2

Can someone please explain why the setdiff function in R fails in the following example? Note that it does not matter if I use base R or dplyr.

#setdiff doesn't work
poly1 <- polynom::polynomial(c(-2,1))
poly2 <- polynom::polynomial(c(-4,0,1))
solve_poly1 <- solve(poly1)
solve_poly2 <- solve(poly2)
print(solve_poly2)
print(solve_poly1)
setdiff(solve_poly2, solve_poly1)
dplyr::setdiff(solve_poly2, solve_poly1)

#what is the structure?
str(solve_poly1)
str(solve_poly2)

#setdiff works
set1 <- c(2)
set2 <- c(-2,2)
setdiff(set2, set1)
dplyr::setdiff(set2, set1)

#what is the structure?
str(set1)
str(set2)

Here is my output:

> #setdiff doesn't work
> poly1 <- polynom::polynomial(c(-2,1))

> poly2 <- polynom::polynomial(c(-4,0,1))

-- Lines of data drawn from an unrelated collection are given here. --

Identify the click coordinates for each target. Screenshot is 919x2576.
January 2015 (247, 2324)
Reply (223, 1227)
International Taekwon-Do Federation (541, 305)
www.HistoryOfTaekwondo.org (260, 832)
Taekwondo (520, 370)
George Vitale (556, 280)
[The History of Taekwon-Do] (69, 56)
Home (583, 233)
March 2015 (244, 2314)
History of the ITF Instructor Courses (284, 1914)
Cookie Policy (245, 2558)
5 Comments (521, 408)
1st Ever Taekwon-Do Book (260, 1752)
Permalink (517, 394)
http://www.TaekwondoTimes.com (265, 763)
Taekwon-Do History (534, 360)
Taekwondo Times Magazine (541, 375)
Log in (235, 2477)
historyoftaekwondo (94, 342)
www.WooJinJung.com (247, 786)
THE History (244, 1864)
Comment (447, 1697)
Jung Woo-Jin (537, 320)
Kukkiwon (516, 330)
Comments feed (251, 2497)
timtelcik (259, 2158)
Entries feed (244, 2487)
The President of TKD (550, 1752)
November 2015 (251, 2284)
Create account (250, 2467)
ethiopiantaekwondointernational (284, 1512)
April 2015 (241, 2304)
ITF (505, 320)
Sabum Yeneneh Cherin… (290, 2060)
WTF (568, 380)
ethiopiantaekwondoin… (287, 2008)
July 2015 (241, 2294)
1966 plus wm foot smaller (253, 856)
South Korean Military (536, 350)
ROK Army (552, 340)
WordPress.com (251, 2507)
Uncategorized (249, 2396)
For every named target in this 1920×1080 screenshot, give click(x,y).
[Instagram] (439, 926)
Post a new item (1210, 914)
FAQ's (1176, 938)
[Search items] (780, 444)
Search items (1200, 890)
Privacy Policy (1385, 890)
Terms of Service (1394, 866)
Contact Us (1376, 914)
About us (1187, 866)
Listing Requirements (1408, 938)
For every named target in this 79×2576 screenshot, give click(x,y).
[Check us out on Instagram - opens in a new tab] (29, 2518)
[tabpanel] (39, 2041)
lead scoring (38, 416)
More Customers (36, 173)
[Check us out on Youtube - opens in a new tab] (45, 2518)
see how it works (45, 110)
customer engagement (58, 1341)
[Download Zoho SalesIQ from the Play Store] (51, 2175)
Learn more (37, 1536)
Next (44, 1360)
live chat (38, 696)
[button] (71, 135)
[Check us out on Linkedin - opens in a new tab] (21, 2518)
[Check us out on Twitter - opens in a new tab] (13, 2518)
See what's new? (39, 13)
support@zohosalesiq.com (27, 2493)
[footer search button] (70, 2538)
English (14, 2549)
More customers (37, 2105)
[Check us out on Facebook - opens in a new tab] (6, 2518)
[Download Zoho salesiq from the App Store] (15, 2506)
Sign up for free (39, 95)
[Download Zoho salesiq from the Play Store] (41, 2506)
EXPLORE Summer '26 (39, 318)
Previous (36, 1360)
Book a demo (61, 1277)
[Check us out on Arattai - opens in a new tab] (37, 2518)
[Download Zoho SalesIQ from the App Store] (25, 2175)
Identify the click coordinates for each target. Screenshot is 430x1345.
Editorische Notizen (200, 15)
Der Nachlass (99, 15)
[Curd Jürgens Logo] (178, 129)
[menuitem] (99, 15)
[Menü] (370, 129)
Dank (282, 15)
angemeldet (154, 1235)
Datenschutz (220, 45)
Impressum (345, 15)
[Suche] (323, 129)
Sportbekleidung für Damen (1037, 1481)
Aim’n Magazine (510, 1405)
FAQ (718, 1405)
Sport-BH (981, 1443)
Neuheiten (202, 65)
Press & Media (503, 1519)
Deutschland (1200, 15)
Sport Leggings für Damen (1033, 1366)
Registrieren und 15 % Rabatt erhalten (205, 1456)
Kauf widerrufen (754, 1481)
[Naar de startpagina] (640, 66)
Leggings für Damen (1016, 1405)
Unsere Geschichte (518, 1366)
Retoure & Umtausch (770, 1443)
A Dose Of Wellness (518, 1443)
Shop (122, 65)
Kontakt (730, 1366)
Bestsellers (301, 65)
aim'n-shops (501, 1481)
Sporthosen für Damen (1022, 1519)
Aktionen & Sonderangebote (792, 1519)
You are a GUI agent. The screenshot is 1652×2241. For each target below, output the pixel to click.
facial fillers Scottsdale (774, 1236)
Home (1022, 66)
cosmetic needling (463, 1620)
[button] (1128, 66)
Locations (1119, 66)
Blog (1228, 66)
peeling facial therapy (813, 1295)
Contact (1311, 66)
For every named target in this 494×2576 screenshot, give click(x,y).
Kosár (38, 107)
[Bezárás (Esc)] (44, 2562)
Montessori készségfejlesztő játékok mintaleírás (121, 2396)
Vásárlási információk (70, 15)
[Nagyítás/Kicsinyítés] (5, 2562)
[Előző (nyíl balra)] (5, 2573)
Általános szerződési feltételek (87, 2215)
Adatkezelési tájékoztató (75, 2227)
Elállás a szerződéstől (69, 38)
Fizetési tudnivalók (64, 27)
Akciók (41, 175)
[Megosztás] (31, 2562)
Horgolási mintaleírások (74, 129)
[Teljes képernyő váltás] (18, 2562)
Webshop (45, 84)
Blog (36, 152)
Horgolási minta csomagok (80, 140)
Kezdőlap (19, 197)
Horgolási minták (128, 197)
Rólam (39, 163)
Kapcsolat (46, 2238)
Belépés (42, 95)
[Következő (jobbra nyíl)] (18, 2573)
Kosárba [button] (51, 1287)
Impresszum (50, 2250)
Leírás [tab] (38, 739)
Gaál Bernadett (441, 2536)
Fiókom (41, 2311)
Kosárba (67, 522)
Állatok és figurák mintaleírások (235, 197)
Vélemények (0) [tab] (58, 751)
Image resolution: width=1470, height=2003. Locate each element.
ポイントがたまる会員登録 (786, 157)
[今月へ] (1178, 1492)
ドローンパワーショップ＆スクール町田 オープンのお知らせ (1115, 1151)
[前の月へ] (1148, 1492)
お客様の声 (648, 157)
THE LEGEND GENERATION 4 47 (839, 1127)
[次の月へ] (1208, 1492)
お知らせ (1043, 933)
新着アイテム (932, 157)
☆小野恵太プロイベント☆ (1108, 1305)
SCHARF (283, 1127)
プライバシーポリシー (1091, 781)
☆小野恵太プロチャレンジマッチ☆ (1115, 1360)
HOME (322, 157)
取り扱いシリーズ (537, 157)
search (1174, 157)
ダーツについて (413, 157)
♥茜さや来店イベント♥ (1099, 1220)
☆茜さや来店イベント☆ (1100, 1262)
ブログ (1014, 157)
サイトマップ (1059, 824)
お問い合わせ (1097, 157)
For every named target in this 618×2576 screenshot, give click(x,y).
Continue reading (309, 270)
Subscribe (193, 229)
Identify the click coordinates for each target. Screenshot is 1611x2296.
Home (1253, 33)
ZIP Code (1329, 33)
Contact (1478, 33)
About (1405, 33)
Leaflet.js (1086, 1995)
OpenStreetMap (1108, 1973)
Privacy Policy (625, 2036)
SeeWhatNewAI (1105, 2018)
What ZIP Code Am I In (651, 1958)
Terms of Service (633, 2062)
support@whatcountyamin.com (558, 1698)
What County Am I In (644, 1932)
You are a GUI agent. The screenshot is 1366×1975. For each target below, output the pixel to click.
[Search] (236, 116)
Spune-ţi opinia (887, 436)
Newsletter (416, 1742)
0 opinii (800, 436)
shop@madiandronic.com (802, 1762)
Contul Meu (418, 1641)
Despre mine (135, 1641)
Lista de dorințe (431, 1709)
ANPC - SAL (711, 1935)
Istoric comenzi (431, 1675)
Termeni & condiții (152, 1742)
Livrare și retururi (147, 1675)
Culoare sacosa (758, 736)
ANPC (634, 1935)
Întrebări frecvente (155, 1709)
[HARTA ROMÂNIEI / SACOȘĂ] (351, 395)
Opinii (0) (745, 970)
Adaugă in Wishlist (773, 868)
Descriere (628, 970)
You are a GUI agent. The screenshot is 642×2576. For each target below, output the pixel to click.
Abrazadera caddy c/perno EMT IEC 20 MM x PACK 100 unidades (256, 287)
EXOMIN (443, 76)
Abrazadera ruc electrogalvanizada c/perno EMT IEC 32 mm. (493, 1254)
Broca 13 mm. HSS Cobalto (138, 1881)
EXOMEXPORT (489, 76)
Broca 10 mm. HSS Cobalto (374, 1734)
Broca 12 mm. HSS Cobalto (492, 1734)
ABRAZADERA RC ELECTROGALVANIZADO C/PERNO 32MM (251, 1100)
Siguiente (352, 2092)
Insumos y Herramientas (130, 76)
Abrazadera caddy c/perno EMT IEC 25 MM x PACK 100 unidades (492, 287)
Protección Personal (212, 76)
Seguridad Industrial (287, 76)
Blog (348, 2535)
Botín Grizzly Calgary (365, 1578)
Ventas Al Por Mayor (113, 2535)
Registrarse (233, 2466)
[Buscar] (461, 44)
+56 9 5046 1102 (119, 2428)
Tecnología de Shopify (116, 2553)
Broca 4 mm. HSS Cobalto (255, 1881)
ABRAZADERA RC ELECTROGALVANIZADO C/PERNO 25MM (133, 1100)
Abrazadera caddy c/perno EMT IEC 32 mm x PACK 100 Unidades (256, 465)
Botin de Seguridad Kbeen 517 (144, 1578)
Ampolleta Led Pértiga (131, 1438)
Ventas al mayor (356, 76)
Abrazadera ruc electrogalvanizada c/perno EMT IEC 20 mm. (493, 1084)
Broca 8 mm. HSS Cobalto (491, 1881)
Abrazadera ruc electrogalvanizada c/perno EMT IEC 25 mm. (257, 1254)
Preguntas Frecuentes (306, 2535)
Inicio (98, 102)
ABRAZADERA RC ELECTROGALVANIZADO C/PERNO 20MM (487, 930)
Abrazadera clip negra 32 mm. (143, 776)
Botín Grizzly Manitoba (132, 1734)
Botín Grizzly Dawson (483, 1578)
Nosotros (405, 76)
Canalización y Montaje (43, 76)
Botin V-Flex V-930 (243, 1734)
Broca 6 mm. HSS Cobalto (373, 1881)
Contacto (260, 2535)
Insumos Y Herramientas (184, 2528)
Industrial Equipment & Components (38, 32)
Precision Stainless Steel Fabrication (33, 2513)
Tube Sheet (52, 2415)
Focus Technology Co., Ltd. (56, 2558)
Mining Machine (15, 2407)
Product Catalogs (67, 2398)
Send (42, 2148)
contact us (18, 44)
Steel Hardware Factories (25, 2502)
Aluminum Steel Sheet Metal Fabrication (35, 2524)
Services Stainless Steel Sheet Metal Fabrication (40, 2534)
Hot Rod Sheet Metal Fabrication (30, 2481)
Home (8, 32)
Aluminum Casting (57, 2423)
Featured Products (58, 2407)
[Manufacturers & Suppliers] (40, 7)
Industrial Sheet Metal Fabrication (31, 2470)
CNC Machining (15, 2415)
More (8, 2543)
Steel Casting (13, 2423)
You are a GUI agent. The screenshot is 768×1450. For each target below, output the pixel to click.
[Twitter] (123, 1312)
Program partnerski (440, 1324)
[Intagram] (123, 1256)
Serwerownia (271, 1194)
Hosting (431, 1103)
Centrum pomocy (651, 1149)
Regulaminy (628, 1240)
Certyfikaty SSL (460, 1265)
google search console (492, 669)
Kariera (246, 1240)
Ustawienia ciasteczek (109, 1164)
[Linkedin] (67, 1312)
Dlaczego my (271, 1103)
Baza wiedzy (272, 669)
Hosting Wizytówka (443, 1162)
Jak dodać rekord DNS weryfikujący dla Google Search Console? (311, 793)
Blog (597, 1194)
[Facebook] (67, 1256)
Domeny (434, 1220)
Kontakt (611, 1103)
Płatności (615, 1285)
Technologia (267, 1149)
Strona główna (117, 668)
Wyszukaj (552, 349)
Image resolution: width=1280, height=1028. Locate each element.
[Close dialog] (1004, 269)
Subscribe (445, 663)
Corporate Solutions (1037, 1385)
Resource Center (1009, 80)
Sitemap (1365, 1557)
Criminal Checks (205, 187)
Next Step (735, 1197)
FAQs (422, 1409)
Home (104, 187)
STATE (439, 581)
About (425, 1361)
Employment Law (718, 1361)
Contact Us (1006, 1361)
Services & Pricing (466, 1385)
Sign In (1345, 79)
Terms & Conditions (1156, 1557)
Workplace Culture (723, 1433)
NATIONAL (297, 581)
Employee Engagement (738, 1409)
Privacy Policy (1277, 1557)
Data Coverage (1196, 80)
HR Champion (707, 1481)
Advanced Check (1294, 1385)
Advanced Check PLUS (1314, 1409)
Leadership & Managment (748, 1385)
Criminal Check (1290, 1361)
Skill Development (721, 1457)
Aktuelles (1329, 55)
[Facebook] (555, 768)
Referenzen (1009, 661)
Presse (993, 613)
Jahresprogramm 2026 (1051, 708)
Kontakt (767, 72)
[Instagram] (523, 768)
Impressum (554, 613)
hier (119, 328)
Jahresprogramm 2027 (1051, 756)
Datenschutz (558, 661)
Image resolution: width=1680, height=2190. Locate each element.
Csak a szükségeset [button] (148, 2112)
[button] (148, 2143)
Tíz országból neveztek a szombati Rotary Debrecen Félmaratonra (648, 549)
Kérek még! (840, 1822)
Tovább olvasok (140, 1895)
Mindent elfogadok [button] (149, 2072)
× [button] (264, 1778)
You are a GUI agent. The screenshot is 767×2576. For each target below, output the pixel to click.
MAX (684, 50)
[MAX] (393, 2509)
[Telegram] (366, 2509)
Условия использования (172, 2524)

> solve_poly1 <- solve(poly1)

> solve_poly2 <- solve(poly2)

> print(solve_poly2)
[1] -2  2

> print(solve_poly1)
[1] 2

> setdiff(solve_poly2, solve_poly1)
[1] -2  2

> dplyr::setdiff(solve_poly2, solve_poly1)
[1] -2  2

> #what is the structure?
> str(solve_poly1)
 num 2

> str(solve_poly2)
 num [1:2] -2 2

> #setdiff works
> set1 <- c(2)

> set2 <- c(-2,2)

> setdiff(set2, set1)
[1] -2

> dplyr::setdiff(set2, set1)
[1] -2

> #what is the structure?
> str(set1)
 num 2

> str(set2)
 num [1:2] -2 2

Based on the structure of my arrays, I cannot see why the polynomial roots are treated differently than the arrays declared manually.

NateA
  • 25
  • 2

1 Answers1

1

This is not an error with setdiff, but a floating point error in R. Because the polynomial is solved numerically, the values of solve_poly2 are not exactly -2 and 2.

> solve_poly1 - set1
[1] 0
> solve_poly2 - set2
[1] -4.440892e-16 -4.440892e-16

To avoid this problem, you can define a function to do the setdiff operation within a tolerance, which I modified from this related answer.

setdiff_tolerance <- function(a, b, tol = 1e-7) {
  a[sapply(a, function(x) !any(abs(x - b) <= tol))]
}

setdiff_tolerance(solve_poly2, solve_poly1)
[1] -2
qdread
  • 3,389
  • 19
  • 36